Blue Cross Blue Shield of Alabama and a large provider could not come to renewal terms, forcing 28,000 mental health patients to go elsewhere. Critics have said the episode is the latest in state's dismal record in mental health.
When Alabama’s largest insurer and a statewide mental health provider could not reach a new contract last month, the fallout was swift: 300 employees were laid off from Alabama Psychiatric Services (APS) on February 13, leaving 28,000 patients to find care elsewhere.
Blue Cross Blue Shield of Alabama had covered services for APS patients who had an “Extended Psychiatric Services” rider on their policy, which one provider described as a business relationship designed to contain mental health treatment costs. But when the 2 sides could not reach renewal terms, APS abruptly closed, and reaction in the past month has been harsh and highly public.
Critic have written letters to state news outlets decrying what they call Alabama’s dismal record in mental health. State Rep. Christopher England, D-Tuscaloosa, blasted the state’s plans to move forward with the closure of another mental hospital as the APS situation plays out. He noted that Mental Health America rated Alabama 49th for access to mental health services, even before this latest episode. Mental health experts who recently took part in discussion convened by The American Journal of Managed Care said there is great disparity nationwide in access, with Southern states especially bereft of providers.
BCBS of Alabama, appearing caught off guard by APS’ decision to not accept its terms, scrambled through early March to find new providers for thousands of patients.
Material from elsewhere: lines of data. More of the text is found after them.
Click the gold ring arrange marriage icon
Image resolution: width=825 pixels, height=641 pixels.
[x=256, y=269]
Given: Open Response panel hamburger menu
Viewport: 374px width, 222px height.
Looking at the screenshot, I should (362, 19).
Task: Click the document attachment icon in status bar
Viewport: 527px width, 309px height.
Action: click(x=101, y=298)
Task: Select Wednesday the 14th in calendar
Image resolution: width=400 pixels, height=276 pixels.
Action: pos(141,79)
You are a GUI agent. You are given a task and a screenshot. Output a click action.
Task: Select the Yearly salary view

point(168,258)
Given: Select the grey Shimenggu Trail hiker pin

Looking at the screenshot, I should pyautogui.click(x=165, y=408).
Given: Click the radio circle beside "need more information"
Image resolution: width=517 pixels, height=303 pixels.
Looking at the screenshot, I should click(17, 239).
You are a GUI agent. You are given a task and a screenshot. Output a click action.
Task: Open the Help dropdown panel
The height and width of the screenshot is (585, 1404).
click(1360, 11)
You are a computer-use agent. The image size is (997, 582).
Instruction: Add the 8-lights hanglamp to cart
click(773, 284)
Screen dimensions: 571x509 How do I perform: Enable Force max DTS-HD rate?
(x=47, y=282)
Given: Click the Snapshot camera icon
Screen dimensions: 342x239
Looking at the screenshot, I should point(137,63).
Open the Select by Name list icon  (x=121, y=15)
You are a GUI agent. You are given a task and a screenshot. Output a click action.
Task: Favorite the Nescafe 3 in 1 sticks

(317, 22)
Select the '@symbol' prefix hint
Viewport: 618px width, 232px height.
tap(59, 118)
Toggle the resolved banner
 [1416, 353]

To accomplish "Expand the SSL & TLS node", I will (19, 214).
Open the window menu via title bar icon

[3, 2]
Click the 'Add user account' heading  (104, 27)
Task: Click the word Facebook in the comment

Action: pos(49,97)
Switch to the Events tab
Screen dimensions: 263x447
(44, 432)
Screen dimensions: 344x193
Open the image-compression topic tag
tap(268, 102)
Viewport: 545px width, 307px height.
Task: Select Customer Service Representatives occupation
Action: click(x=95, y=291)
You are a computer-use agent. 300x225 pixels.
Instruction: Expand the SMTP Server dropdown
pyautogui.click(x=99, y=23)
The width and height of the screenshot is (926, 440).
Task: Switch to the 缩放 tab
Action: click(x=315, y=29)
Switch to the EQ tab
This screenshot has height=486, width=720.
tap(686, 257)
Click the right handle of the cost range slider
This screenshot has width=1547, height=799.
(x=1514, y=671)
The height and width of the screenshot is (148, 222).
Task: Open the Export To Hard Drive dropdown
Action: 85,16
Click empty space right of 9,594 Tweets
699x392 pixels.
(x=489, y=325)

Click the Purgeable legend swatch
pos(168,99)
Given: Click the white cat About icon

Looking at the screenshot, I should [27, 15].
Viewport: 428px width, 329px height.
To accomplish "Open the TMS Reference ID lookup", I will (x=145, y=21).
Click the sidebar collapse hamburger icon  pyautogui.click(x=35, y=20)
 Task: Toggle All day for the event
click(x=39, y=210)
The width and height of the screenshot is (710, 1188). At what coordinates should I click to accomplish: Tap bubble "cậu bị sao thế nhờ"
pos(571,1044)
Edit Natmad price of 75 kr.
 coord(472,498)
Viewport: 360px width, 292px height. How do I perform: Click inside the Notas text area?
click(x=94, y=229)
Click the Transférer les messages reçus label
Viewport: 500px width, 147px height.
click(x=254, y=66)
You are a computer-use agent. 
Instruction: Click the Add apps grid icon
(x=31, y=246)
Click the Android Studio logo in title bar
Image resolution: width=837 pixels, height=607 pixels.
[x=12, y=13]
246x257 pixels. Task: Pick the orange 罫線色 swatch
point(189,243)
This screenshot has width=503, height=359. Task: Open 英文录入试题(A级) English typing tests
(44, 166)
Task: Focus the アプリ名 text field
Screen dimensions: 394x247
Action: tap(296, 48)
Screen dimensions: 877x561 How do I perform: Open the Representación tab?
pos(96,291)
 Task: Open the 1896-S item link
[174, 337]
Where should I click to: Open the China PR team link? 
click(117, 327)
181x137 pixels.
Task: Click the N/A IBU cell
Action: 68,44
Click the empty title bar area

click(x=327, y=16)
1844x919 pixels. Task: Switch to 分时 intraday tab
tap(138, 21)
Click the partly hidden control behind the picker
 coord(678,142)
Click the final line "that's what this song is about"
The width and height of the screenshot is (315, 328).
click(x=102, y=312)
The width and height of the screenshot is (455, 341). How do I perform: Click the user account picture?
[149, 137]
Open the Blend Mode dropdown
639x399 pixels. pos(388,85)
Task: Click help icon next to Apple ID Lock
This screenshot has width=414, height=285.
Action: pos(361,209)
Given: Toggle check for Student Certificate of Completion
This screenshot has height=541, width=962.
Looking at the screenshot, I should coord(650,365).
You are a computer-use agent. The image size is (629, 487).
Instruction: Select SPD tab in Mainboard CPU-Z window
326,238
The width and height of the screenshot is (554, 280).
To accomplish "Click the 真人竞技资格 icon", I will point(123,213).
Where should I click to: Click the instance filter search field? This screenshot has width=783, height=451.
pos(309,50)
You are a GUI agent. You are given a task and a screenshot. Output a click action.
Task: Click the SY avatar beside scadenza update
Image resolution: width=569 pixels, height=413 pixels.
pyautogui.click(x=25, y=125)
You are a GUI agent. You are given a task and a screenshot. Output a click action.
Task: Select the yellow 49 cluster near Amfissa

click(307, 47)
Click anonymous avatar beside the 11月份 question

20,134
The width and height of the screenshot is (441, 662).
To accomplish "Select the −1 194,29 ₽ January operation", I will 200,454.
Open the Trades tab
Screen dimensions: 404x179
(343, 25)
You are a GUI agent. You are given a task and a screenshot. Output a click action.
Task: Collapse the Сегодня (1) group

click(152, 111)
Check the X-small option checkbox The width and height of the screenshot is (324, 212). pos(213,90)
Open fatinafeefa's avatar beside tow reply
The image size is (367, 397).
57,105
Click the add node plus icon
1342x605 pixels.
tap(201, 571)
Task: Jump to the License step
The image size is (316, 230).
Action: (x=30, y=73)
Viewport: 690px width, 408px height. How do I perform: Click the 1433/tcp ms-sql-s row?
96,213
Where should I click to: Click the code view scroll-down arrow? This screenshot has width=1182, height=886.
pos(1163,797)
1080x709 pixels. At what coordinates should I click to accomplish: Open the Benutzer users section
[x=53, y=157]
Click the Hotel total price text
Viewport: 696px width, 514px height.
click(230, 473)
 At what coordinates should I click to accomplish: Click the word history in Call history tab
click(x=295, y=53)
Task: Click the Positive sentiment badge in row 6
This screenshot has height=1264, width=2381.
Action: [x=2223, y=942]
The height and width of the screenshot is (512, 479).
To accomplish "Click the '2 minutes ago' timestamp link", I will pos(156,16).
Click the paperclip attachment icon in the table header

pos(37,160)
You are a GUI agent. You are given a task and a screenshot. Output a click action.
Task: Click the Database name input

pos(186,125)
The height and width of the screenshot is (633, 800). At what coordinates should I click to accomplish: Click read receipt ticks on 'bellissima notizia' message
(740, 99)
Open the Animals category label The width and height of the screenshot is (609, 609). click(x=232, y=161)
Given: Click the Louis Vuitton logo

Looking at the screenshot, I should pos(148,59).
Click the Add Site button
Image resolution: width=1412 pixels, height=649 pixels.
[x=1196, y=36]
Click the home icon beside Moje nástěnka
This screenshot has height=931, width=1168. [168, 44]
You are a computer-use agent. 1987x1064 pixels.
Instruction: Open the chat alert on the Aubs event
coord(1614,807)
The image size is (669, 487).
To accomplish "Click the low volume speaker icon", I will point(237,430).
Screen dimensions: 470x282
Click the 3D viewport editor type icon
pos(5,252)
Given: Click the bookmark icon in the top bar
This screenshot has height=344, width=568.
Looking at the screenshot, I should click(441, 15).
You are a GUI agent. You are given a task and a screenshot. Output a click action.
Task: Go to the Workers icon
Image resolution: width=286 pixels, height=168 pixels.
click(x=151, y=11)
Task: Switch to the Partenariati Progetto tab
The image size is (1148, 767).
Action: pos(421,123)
On March 3, 2015, it publicly released a list to Alabama media of where it was referring APS clients, complete with phone numbers. Published reports state that some APS staff have been hired at other practices, and one new entity took over an APS building. But an eating disorder clinic closed and has not reopened.
Not all patients are satisfied. On March 5, Decatur resident Christy Graham, a 41-year-old who suffers severe anxiety and rarely leaves her home, told AL.com that she had not yet found a replacement for her APS physician, who wrote her a 90-day prescription before the clinic closed. “If we can win at football we can fix this,” Graham told the news outlet. “That’s the way I feel.”
Pediatric psychologist Daniel S. Marullo, PhD, wrote in an op-ed, “Many individuals receive their care through nonprofit agencies and private practitioners in the community. Many of these providers have long waiting lists and are burdened by Medicare, Medicaid, and insurance reimbursements that are too low to sustain a practice … The closure (of APS) is both a personal tragedy for these patients and practitioners, but also taxes an already overwhelmed mental health delivery system.”
Eating disorder specialist Dr Nicole Seigfried told the Birmingham Business Journal that federal parity laws—which are supposed to ensure that mental health receives coverage equal to diseases like diabetes—were not working as promised. She said she had been blocked from some plans and feared things world get worse.
In a statement, BCBS of Alabama attributed the changes to the Affordable Care Act and a long-term transition from a capitated model to a fee-for-service model, and said providers had to change. “The ever-increasing demand for higher quality healthcare at lower costs have affected healthcare providers and insurers. In order to succeed going forward, many providers and insurers are having to adapt their business models."